**** Provided information ****

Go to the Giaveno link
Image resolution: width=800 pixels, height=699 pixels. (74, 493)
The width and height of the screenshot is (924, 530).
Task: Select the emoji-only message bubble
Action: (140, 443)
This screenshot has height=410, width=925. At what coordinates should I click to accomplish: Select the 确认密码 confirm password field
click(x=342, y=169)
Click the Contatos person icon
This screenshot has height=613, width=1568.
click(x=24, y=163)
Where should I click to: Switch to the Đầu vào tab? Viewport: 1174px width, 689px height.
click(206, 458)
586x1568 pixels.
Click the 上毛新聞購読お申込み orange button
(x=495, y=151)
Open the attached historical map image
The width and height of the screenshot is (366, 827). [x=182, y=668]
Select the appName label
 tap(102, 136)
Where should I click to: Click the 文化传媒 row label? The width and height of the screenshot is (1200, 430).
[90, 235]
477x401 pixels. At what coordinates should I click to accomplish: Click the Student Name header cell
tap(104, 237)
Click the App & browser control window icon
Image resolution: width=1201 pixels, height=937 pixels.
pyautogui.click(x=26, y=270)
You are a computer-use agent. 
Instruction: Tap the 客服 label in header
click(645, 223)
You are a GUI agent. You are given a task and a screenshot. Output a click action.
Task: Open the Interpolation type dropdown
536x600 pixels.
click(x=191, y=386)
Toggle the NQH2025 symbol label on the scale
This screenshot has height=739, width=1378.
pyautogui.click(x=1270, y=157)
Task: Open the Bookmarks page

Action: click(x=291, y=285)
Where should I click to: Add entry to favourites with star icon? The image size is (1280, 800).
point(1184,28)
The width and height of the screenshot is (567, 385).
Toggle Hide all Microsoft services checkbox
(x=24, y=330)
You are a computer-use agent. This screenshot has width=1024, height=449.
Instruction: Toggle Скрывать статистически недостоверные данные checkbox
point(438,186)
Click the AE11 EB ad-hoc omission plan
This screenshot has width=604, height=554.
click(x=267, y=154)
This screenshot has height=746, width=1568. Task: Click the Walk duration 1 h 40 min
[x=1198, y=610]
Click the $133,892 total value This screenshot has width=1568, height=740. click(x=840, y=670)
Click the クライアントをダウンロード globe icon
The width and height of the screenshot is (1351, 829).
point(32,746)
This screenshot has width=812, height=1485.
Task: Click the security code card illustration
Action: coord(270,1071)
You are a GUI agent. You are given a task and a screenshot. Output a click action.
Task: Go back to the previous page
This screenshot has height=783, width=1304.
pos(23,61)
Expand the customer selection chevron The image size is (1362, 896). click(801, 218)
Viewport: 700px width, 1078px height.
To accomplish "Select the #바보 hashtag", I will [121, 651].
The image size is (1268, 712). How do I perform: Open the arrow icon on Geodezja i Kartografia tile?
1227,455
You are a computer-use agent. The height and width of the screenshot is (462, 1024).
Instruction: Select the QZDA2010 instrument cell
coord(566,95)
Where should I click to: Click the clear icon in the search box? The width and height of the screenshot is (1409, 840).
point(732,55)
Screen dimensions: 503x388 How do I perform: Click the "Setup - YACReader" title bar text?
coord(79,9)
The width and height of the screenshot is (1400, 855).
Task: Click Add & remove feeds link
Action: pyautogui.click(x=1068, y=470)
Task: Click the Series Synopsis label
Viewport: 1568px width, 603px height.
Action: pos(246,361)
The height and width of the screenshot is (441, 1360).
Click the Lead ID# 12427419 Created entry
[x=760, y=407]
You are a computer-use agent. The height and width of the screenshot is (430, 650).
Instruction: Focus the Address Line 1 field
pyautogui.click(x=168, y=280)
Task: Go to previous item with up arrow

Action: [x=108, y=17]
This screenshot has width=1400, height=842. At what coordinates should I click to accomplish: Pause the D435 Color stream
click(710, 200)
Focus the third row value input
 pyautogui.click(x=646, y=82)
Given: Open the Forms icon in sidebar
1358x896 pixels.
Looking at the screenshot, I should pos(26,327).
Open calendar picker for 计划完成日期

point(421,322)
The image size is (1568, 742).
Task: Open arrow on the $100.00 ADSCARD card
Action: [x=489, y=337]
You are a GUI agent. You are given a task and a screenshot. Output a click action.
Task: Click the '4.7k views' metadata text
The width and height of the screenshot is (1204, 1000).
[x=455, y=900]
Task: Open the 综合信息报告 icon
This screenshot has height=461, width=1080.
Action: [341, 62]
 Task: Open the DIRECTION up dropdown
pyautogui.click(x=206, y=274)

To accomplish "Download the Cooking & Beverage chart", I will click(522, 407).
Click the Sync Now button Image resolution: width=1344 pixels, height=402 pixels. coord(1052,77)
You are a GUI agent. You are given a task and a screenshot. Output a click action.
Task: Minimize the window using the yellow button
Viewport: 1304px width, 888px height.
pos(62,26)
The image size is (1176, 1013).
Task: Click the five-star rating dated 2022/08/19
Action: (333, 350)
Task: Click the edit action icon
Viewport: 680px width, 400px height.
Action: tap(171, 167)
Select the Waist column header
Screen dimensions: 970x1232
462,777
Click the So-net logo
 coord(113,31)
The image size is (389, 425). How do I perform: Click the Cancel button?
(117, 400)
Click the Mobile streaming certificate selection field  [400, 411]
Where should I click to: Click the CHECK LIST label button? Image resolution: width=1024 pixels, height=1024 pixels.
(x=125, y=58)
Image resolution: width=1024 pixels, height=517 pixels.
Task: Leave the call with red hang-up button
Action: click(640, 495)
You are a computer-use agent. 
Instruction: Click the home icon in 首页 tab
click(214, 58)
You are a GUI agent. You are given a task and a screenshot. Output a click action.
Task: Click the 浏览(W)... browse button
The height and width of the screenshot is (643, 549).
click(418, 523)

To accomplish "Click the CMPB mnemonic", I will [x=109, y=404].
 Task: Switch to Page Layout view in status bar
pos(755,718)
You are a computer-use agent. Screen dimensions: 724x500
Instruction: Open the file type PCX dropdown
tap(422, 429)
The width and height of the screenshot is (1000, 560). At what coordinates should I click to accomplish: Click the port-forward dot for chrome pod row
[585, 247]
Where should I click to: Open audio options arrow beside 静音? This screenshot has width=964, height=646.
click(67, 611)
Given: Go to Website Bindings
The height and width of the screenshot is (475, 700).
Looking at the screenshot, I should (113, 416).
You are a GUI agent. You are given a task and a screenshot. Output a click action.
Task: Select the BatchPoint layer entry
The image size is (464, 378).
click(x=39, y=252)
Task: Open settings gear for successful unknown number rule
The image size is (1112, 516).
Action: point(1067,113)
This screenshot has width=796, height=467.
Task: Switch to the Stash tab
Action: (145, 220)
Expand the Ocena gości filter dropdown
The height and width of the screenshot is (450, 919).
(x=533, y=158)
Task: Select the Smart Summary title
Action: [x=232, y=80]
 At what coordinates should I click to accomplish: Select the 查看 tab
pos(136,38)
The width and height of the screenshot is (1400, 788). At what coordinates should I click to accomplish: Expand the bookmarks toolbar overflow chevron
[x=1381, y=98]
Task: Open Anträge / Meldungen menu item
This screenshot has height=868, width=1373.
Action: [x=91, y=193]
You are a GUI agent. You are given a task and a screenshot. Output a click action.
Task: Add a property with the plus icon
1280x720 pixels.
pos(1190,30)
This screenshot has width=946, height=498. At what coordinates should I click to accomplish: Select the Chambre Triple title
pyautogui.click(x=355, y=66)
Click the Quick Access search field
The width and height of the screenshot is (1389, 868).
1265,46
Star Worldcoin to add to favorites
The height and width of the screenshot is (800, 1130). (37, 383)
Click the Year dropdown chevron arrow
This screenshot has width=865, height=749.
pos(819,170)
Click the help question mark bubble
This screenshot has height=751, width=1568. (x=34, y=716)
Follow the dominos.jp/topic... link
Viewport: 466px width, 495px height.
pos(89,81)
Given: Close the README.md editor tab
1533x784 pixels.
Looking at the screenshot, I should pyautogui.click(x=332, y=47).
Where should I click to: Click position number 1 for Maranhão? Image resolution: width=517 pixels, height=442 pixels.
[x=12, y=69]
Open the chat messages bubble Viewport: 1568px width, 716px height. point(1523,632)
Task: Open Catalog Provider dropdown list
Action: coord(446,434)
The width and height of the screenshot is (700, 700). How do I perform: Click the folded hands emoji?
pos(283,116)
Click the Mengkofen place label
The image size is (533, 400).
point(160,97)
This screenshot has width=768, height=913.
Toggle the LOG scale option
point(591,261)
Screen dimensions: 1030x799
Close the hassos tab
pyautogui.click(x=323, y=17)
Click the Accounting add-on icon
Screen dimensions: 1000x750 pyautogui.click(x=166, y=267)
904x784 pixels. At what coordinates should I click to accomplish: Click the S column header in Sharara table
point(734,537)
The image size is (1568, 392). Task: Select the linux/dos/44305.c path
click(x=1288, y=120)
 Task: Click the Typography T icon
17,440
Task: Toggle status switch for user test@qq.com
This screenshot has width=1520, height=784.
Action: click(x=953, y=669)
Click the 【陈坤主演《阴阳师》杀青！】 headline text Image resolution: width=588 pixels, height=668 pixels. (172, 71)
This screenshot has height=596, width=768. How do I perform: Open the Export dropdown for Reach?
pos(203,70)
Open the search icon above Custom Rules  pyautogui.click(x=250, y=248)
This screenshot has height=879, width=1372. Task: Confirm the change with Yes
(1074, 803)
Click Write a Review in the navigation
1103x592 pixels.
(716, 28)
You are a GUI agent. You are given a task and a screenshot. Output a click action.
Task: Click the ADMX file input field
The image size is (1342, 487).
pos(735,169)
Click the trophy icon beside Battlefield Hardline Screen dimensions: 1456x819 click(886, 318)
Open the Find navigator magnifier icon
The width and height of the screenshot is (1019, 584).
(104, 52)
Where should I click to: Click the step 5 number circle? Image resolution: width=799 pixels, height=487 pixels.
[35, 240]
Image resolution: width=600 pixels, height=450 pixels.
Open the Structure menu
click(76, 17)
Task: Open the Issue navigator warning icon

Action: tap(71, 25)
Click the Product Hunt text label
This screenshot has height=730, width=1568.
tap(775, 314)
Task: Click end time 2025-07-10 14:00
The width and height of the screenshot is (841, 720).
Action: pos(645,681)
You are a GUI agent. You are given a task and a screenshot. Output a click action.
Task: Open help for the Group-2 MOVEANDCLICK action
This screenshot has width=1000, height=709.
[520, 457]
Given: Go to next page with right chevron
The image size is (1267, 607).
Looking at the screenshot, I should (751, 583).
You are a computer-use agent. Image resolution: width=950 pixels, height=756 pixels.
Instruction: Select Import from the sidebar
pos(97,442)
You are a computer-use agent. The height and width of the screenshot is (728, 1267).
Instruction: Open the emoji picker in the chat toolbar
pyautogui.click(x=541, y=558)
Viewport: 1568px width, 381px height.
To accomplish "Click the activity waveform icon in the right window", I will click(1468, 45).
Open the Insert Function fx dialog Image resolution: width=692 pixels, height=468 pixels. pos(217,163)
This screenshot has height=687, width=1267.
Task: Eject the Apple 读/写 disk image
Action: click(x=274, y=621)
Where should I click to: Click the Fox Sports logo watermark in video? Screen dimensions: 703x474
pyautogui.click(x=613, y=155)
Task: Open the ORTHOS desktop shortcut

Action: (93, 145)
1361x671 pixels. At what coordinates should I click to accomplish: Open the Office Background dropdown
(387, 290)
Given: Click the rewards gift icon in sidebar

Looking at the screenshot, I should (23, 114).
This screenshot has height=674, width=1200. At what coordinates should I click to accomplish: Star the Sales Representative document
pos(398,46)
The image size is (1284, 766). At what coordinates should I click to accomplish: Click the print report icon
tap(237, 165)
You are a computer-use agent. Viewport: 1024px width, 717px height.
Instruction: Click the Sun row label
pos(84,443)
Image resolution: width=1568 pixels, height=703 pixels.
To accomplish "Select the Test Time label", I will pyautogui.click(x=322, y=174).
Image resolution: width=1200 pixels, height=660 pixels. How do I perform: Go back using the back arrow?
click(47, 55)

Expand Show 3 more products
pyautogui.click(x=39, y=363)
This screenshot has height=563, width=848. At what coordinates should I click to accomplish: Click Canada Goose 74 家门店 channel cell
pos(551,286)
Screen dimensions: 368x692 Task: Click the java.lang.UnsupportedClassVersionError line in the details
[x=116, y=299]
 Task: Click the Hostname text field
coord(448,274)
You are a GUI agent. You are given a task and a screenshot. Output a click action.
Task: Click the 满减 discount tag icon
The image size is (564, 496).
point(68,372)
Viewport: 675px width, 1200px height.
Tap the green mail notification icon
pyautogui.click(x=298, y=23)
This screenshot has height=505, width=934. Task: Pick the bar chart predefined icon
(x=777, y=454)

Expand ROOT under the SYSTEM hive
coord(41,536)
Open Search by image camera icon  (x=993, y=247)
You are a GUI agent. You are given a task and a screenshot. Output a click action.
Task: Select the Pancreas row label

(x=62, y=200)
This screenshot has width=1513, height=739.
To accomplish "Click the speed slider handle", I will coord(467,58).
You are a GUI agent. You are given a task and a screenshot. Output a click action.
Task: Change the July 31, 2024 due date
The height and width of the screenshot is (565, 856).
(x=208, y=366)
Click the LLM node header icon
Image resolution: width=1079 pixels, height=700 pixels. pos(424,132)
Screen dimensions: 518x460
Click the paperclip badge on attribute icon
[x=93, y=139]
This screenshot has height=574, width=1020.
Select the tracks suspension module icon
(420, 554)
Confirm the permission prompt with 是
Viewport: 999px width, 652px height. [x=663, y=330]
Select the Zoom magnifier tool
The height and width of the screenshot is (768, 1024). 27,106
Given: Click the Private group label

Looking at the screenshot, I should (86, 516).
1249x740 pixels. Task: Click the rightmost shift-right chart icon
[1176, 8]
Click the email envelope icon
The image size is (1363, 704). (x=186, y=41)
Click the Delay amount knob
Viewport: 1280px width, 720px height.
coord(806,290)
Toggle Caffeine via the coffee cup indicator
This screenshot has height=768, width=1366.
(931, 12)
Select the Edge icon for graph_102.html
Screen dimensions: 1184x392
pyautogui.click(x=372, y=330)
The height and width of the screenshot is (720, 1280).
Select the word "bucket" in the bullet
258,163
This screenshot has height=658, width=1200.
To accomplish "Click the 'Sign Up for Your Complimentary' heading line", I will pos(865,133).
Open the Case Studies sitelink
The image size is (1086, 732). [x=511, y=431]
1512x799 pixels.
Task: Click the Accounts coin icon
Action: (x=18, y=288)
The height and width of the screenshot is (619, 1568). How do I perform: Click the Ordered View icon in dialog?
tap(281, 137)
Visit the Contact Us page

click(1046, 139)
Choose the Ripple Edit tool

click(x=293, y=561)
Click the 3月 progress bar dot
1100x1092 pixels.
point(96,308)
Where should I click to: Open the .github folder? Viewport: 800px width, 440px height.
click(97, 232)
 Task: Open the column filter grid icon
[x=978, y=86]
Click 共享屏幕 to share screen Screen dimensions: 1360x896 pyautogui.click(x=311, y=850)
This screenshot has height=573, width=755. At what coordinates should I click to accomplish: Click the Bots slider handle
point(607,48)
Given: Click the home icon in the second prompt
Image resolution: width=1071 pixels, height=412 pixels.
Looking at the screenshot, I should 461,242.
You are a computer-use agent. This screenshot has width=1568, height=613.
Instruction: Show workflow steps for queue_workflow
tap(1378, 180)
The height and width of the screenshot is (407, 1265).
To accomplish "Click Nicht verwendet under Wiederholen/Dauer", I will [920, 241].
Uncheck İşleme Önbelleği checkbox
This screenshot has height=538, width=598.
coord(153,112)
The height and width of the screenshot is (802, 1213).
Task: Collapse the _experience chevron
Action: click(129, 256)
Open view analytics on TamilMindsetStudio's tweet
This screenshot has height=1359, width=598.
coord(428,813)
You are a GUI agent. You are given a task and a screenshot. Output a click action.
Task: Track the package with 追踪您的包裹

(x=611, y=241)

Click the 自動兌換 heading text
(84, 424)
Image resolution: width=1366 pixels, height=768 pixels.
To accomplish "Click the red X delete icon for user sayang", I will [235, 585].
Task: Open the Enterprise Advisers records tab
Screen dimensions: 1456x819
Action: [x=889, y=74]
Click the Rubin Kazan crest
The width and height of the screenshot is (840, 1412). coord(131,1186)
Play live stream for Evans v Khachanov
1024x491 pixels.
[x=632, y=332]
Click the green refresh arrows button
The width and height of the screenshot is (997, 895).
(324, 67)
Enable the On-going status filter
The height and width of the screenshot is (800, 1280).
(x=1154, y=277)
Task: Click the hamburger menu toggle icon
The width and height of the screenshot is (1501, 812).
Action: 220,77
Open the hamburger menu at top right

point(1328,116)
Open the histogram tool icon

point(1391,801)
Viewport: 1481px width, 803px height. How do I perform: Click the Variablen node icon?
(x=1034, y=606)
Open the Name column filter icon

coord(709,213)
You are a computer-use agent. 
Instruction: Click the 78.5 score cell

****

> _Task statement_:
Only lines that contain "computer" are needed, so copy each of them from the data.

> _Worked solution_:
You are a computer-use agent. 
You are a computer-use agent. This screenshot has width=1024, height=449.
You are a computer-use agent. The height and width of the screenshot is (462, 1024).
You are a computer-use agent. The height and width of the screenshot is (430, 650).
You are a computer-use agent. 
You are a computer-use agent. Screen dimensions: 724x500
You are a computer-use agent. Image resolution: width=950 pixels, height=756 pixels.
You are a computer-use agent. The height and width of the screenshot is (728, 1267).
You are a computer-use agent. Viewport: 1024px width, 717px height.
You are a computer-use agent. This screenshot has width=1568, height=613.
You are a computer-use agent. 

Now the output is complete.